Learn manners, ignore your ringing phone
Learn manners, ignore your ringing phone
Do you check your BlackBerry during work meetings? Do you do it furtively, or with everyone watching?

New York: Do you check your BlackBerry during work meetings? Do you do it furtively under the table, while your colleagues are distracted by a presentation?

Do you leave it in front of you so you can give it the occasional peck whenever it buzzes? Or are you bold enough in the board room to hold it up while you type your replies, a practice that's provoked comedian Jerry Seinfeld to respond, "Can I just pick up a magazine and read it in front of your face while you're talking to me?"

Unless you work in a company that bans BlackBerry use in meetings, you've seen all these behaviours. Most likely, you've been that person. But is it bad etiquette? Don't the pressures of time and overflowing inboxes make this a necessary evil of the 21st century workplace?

Other journalists who have taken time out from deleting email to investigate this burning issue have concluded that polite society abhors the employee whose eyes wander from the PowerPoint presentation to the new email alert.

But as someone who struggles to ignore the siren buzz of the BlackBerry, I demand leave to appeal this collective ruling by the media's finest minds. After all, every new technology that transforms communications encounters resistance from the old guard. Surely the cool kids accept that it is possible to concentrate on a meeting and accept email requests for other meetings at the same time?

It didn't take much Googling to find some research that confirmed my hunch: while 68 percent of the baby-boom generation born before 1964 think that the use of smartphones during meetings is distracting, just 49 percent of the under-30s see a problem. As this 2008 LexisNexis survey helpfully points out, that's less than half. If the person running your meeting is a Generation Y'er, there's a better than even chance that she won't mind you checking your email.

Still, most of us have bosses who are too old to skateboard to work. What does Generation X think of BlackBerry peckers? I asked John Freeman, a member of that demographic and the author of The Tyranny of Email:

"You never have everyone's full attention in a meeting any longer, and I think that's why meetings are becoming so ineffective," he wrote in a non-tyrannical email.

"Whether it's the lot who try to thumb under the table, or those who brazenly do it in the open, the message, from a significant group of those gathered, is - I have other things to do. Which totally defeats the purpose of meeting: you want to create a sense of group purpose. And on top of that it's rude."

But John, I can multitask. It may look like I'm updating my Facebook status under the table, but a co-worker has sent me an urgent question and I can answer that and concentrate on your presentation at the same time. Surely I can get an expert on multitasking to back me up here.

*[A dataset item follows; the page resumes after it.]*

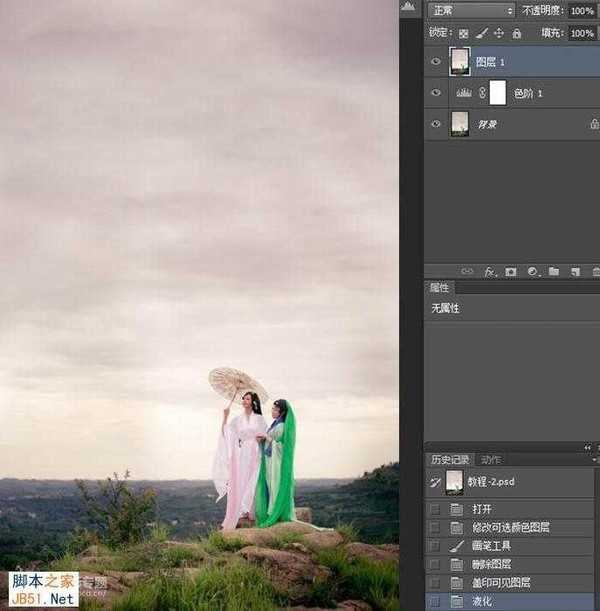
Task: Click the 填充 fill value field
Action: point(582,33)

I called Clifford Nass, a professor of communication at Stanford University in California. Nass was part of a group that researched the concentration skills of students who frequently multitasked while consuming media. Did he find that those of us who listen and email at the same time are an elite brigade of hyper-efficient workers? Not exactly.

"The more you multitask, the worse you become at it," he said. According to the Stanford team's research, there's a cost to memory and attention when you switch from one task to another. And that cost increases for people who multitask heavily.

So the science suggests that the appearance of not paying attention when you check your email in a meeting mirrors the reality: however much you think you're paying attention to two things at once, you're not.

And yet the BlackBerry sits there in my pocket, calling to me throughout the meeting: Check me! Check me! What can I do?

"You have to become more cognisant that what you're doing is likely to be offensive to others," said Robert Gordon, who coaches adults with attention deficit hyperactivity disorder (ADHD).

Gordon, who is based in Toronto, says the strategy for executives struggling with ADHD is to separate them from their distractions. So in the case of a BlackBerry, that means shutting it off. I make a final plea. Rob, there are parts of many meetings that aren't relevant to me. What if I check my email then?

"Then the onus falls on the person calling the meeting to be more focused on the agenda," he said.

So there's the answer. It's not my fault I'm rudely checking my BlackBerry. It's your fault for not making the meeting more interesting. And that's just plain bad etiquette.